Dataset excerpt
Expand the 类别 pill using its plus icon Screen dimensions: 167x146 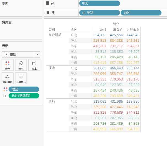pos(84,13)
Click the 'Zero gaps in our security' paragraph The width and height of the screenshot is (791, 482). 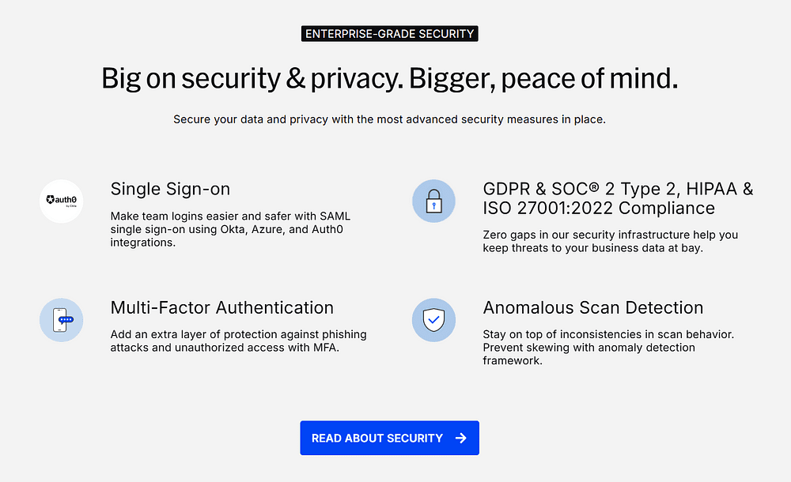(611, 242)
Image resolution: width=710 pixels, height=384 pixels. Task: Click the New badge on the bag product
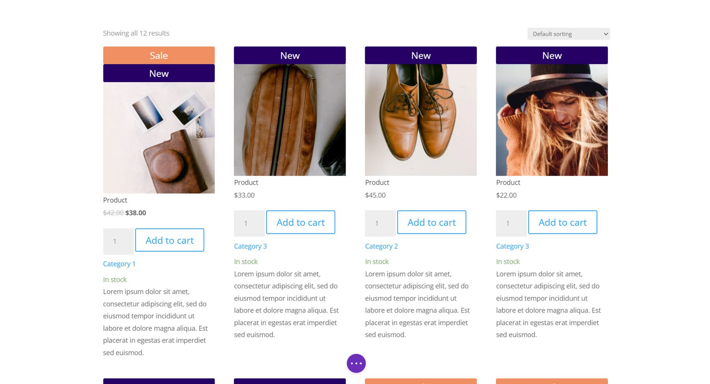coord(290,55)
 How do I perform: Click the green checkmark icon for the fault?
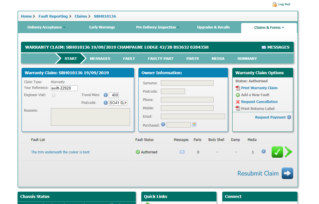pos(277,152)
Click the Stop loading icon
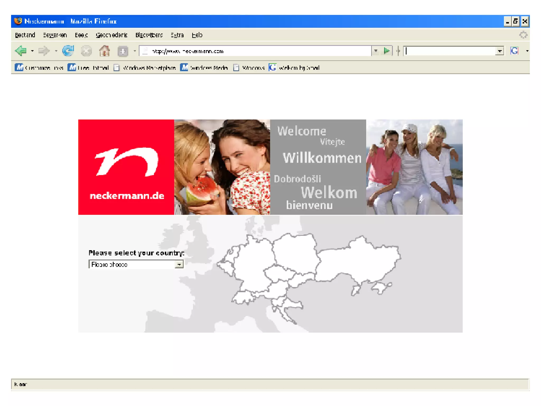Image resolution: width=541 pixels, height=406 pixels. tap(86, 51)
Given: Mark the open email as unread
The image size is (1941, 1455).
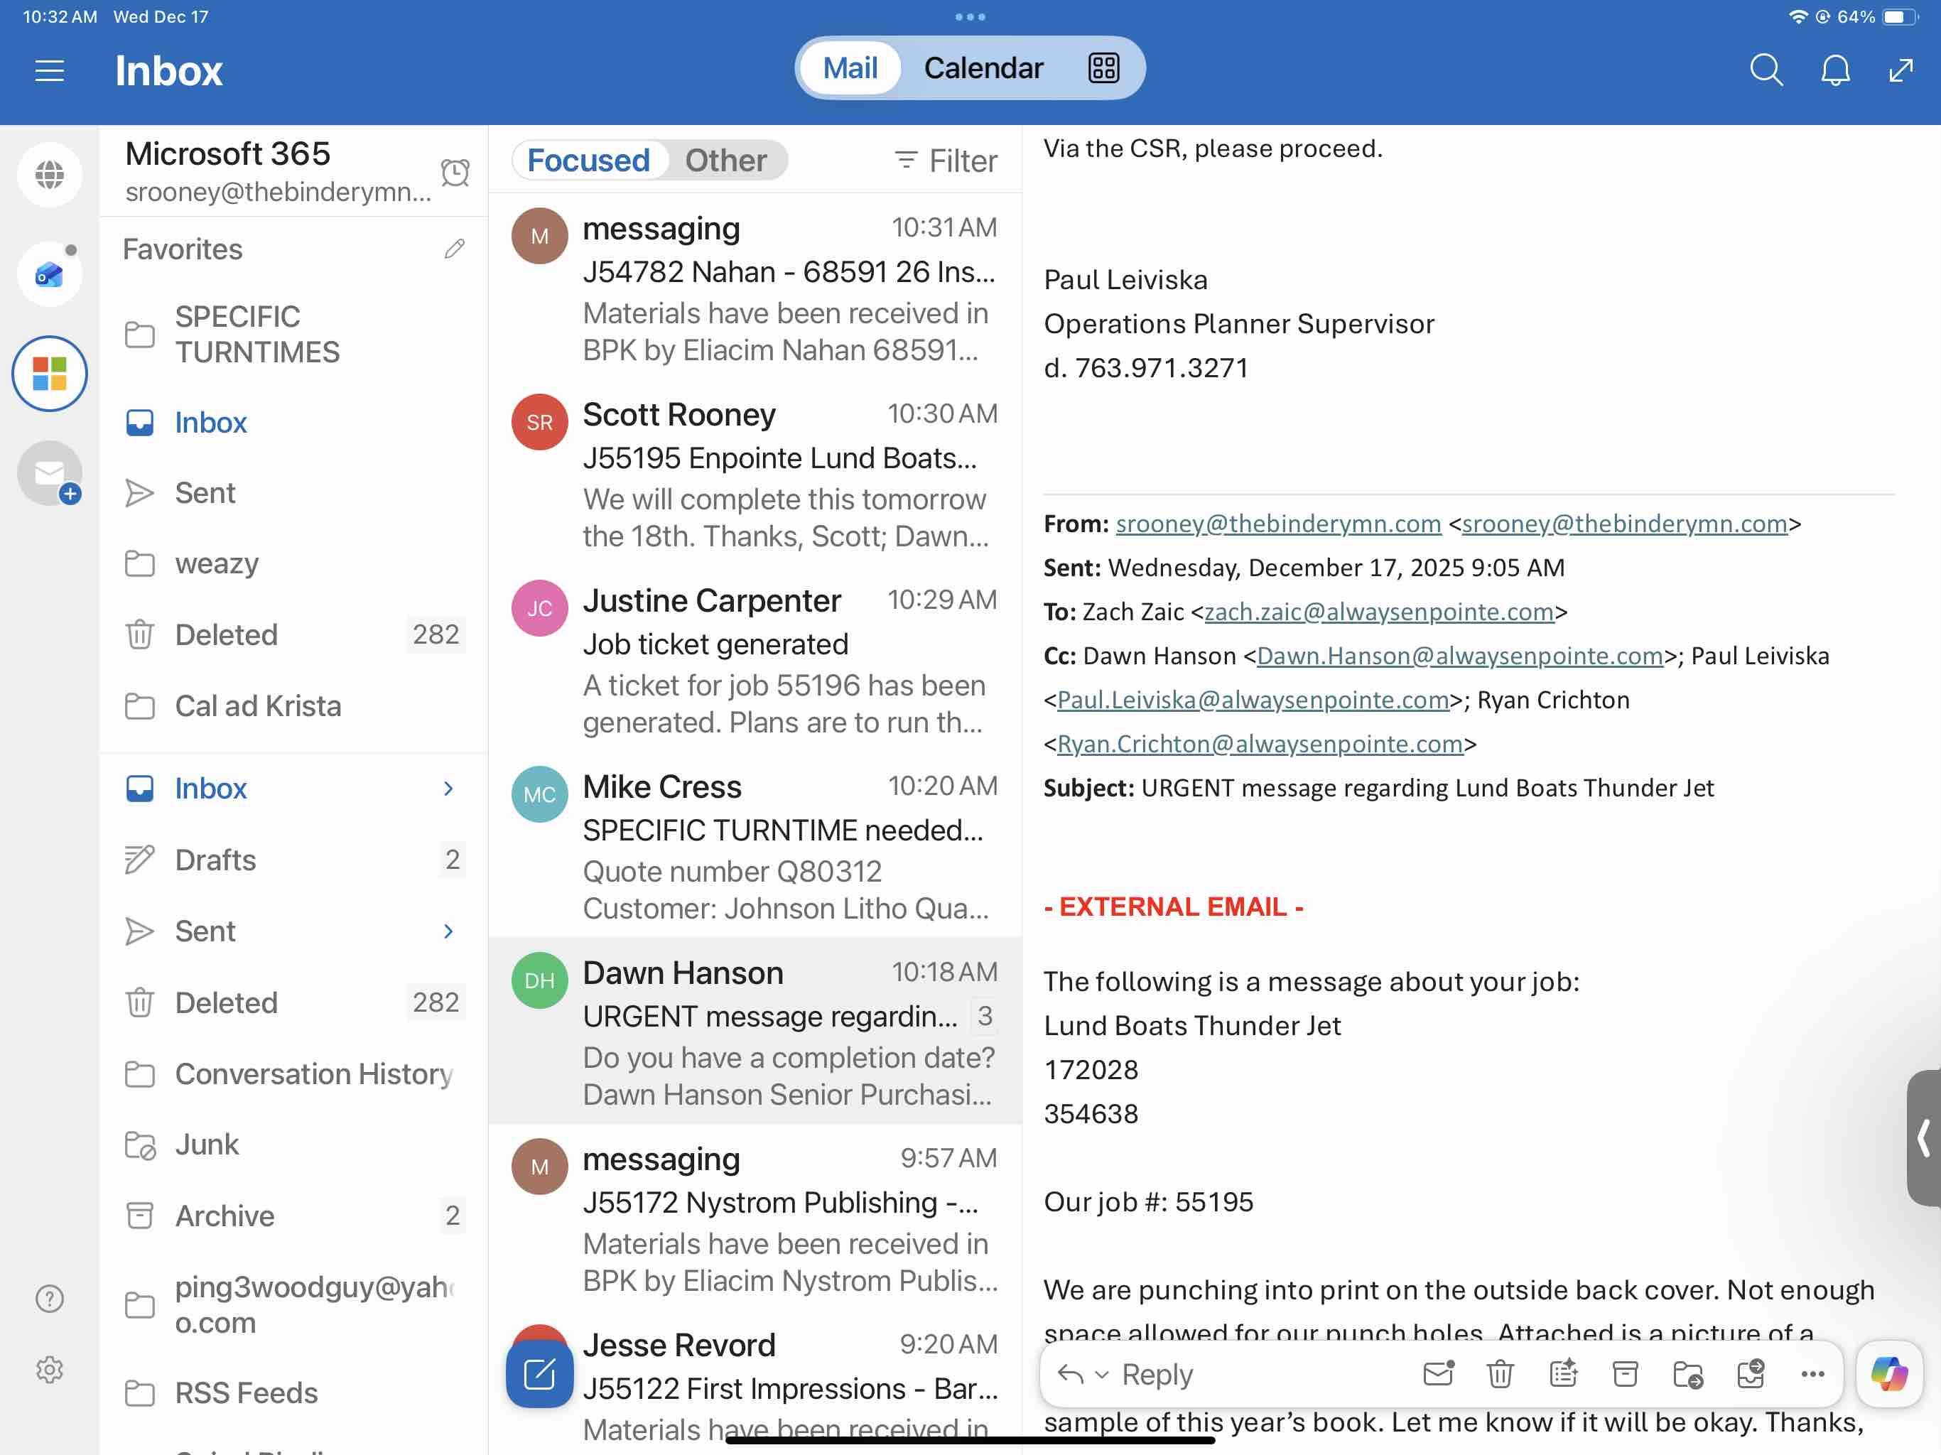Looking at the screenshot, I should 1437,1373.
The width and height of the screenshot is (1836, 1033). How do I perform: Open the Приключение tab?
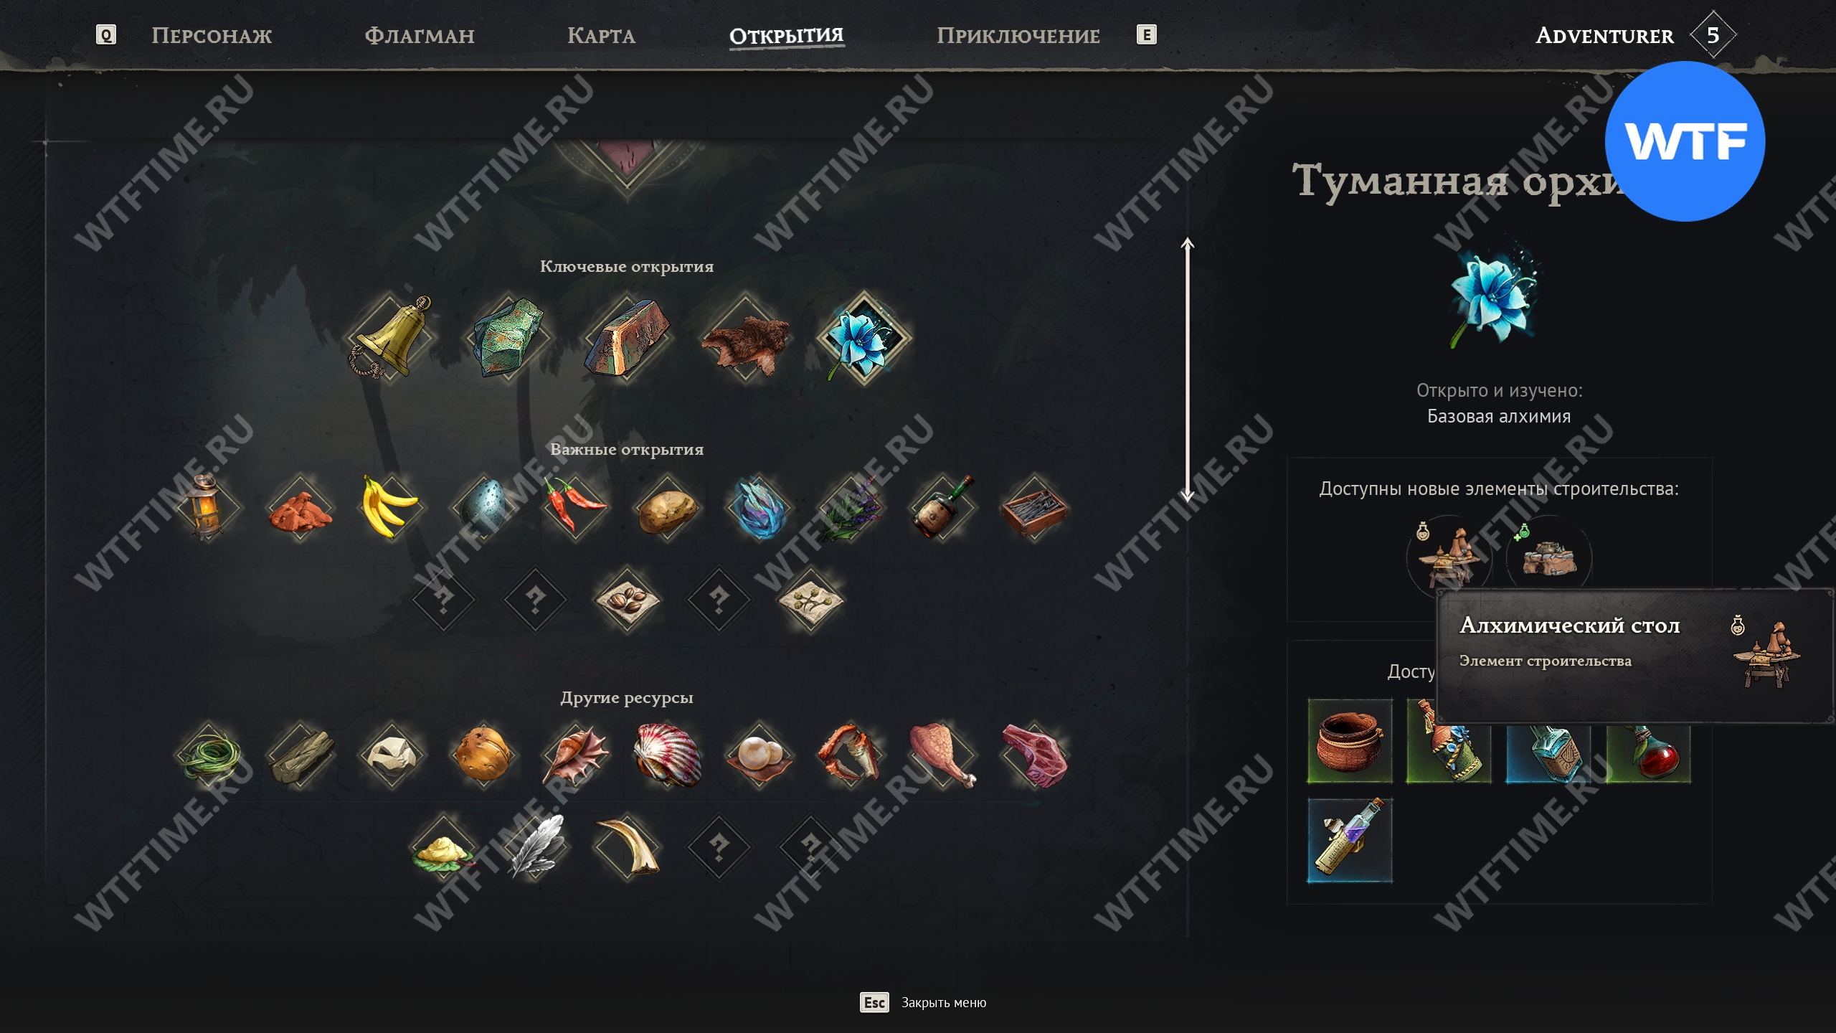click(x=1018, y=35)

§ WORK TO BE COMPLETED
Please reproduce the material above word for word, starting at the line that contains "Click the Stop loading icon" and continuing through the end of the material. Omit the pictures from your copy.

§ WRITTEN RESPONSE
Click the Stop loading icon
Image resolution: width=541 pixels, height=406 pixels. tap(86, 51)
Given: Mark the open email as unread
The image size is (1941, 1455).
Looking at the screenshot, I should 1437,1373.
The width and height of the screenshot is (1836, 1033). How do I perform: Open the Приключение tab?
click(x=1018, y=35)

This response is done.